TRECHO FORNECIDO:

* * * * * * *

Língua bandida – Apesar de impublicáveis e condenados pela boa educação, alguns palavrões vive

Os palavrões são vocábulos impublicáveis que fazem parte da linguagem nossa de cada dia, considerados termos de baixo calão e condenados pela boa educação. Mas a vontade de encher a boca e soltar aquele cabeludo “p. que pariu” ao dar uma topada é quase incontrolável, e o mais surpreendente é que a mesma pérola cairia como uma luva para expressar aquela explosão de alegria. Coisas da língua… E até quem não é adepto deste palavreado chulo, quando se depara com aquela “bananosa” deve, pelo menos, xingar no íntimo uma palavra mais de acordo com a situação. O palavrão pode ser considerado o marginal da linguagem: vulgar, feio e obsceno, e mesmo com todos esses predicados boa parte da população – seja ela rica ou pobre, masculina ou feminina – não vive sem ele.

Nas crianças, a pronúncia do palavrão quase sempre vem seguida daquele alerta de que a próxima palavra feia implicará em uma lavagem da boca com sabão ou numa aplicação da temida pimenta na língua. “Minha filha está com três anos e começando a descobrir os palavrões. Eu brigo com ela, digo que é feio, mas ela aplica certinho os termos, aí tenho que me controlar para não rir”, conta a gerente de loja Alessandra Galvão, admitindo que também solta suas bombas na hora da raiva. “É impossível na hora que você está revoltada ou muito chateada não fazer aquele desabafo, parece que você fica até mais leve”, acredita Alessandra.

* * * * * * *

Itens de dados:
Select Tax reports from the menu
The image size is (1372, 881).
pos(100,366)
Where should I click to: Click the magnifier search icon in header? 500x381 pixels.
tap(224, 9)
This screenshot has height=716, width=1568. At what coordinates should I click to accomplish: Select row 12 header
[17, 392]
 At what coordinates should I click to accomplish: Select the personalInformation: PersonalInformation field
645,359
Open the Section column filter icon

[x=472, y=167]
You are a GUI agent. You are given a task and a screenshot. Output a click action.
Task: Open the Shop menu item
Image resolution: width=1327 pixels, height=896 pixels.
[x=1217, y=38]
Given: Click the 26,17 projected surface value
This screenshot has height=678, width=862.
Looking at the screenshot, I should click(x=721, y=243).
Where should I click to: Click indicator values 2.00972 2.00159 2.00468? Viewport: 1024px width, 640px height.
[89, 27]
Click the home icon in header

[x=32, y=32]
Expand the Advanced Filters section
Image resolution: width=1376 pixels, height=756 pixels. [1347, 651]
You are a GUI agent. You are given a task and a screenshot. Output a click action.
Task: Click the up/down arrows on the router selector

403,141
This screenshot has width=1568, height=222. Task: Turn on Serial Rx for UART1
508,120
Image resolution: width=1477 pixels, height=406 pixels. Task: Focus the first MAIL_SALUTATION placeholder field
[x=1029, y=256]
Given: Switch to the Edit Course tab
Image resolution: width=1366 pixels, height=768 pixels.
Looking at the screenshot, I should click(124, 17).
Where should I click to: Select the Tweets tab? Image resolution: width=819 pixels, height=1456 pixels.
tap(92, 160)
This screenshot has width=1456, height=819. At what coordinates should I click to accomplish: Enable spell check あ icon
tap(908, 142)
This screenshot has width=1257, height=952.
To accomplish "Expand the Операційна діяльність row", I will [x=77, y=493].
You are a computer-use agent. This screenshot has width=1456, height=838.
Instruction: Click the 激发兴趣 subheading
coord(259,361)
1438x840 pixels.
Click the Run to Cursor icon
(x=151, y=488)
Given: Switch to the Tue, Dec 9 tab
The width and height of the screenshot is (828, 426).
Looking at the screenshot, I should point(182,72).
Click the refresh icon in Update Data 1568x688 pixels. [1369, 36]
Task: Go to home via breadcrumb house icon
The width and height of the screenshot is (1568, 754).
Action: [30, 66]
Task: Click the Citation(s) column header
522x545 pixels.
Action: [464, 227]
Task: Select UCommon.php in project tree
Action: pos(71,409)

* * * * * * *

AÇÕES NECESSÁRIAS:
(a) Reproduza a parte do texto sobre palavrões entre "Os palavrões são" e "vive sem ele.", inclusive, substituindo "boa educação" por "etiqueta".
(b) Por favor, devolva como lista JSON de strings, uma para cada linha e sem as linhas em branco, o trecho das linhas de dados que vai da linha que contém "Open the Section column filter icon" até a que contém "[x=1217, y=38]", inclusive.

RESPOSTAS DADAS:
(a)
Os palavrões são vocábulos impublicáveis que fazem parte da linguagem nossa de cada dia, considerados termos de baixo calão e condenados pela etiqueta. Mas a vontade de encher a boca e soltar aquele cabeludo “p. que pariu” ao dar uma topada é quase incontrolável, e o mais surpreendente é que a mesma pérola cairia como uma luva para expressar aquela explosão de alegria. Coisas da língua… E até quem não é adepto deste palavreado chulo, quando se depara com aquela “bananosa” deve, pelo menos, xingar no íntimo uma palavra mais de acordo com a situação. O palavrão pode ser considerado o marginal da linguagem: vulgar, feio e obsceno, e mesmo com todos esses predicados boa parte da população – seja ela rica ou pobre, masculina ou feminina – não vive sem ele.

(b)
[
  "Open the Section column filter icon",
  "[x=472, y=167]",
  "You are a GUI agent. You are given a task and a screenshot. Output a click action.",
  "Task: Open the Shop menu item",
  "Image resolution: width=1327 pixels, height=896 pixels.",
  "[x=1217, y=38]"
]